2 A box of emergency supplies is dropped to victims of a natural disaster from a stationary helicopter at a height of 1000 metres. The initial velocity of the box is zero. At time \(t \mathrm {~s}\) after being dropped, the acceleration, \(a \mathrm {~m} \mathrm {~s} ^ { - 2 }\), of the box in the vertically downwards direction is modelled by $$\begin{aligned} & a = 10 - t \text { for } 0 \leqslant t \leqslant 10
& a = 0 \quad \text { for } \quad t > 10 \end{aligned}$$

1. Find an expression for the velocity, \(v \mathrm {~m} \mathrm {~s} ^ { - 1 }\), of the box in the vertically downwards direction in terms of \(t\) for \(0 \leqslant t \leqslant 10\). Show that for \(t > 10 , v = 50\).
2. Draw a sketch graph of \(v\) against \(t\) for \(0 \leqslant t \leqslant 20\).
3. Show that the height, \(h \mathrm {~m}\), of the box above the ground at time \(t\) s is given, for \(0 \leqslant t \leqslant 10\), by $$h = 1000 - 5 t ^ { 2 } + \frac { 1 } { 6 } t ^ { 3 }$$ Find the height of the box when \(t = 10\).
4. Find the value of \(t\) when the box hits the ground.

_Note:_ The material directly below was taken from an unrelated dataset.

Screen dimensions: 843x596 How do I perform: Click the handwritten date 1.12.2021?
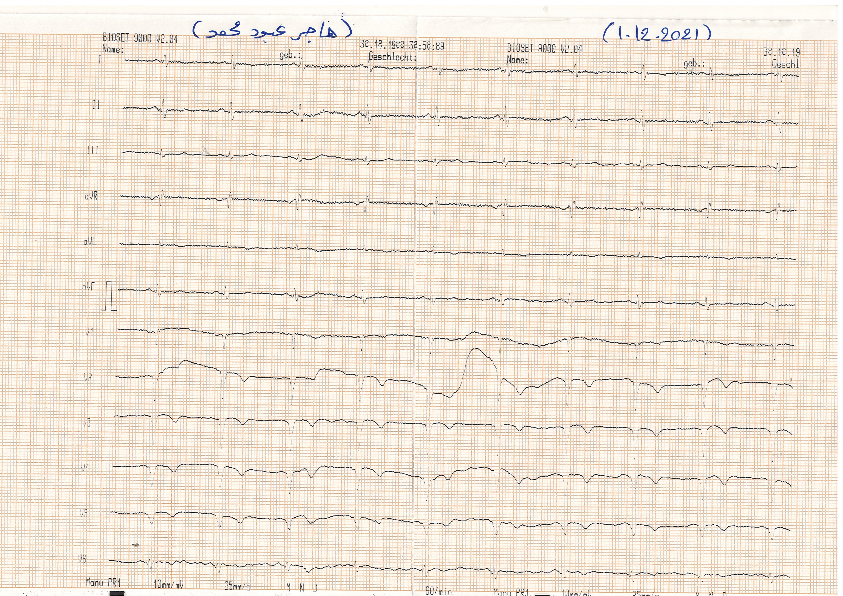pyautogui.click(x=657, y=34)
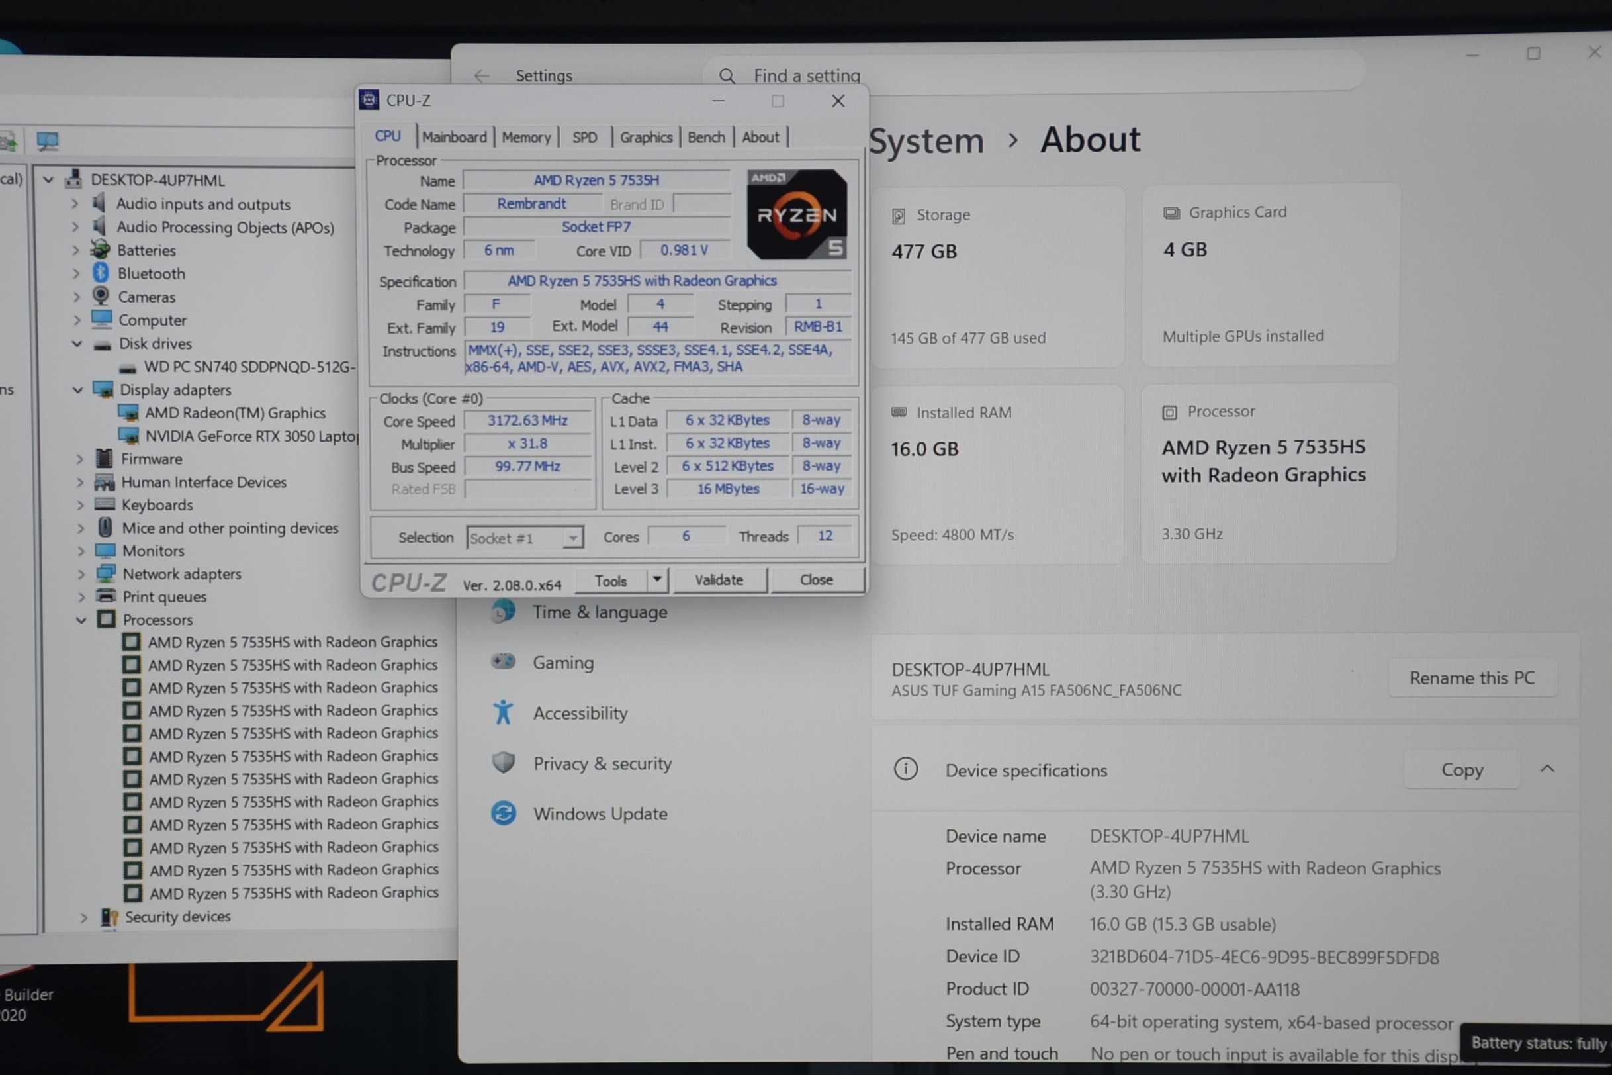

5. Some of the supplies in the box are damaged when the box hits the ground. So measures are considered to reduce the speed with which the box hits the ground the next time one is dropped. Two different proposals are made. Carry out suitable calculations and then comment on each of them.
   (A) The box should be dropped from a height of 500 m instead of 1000 m .
   (B) The box should be fitted with a parachute so that its acceleration is given by $$\begin{gathered} \quad a = 10 - 2 t \text { for } 0 \leqslant t \leqslant 5 ,
   a = 0 \quad \text { for } \quad t > 5 . \end{gathered}$$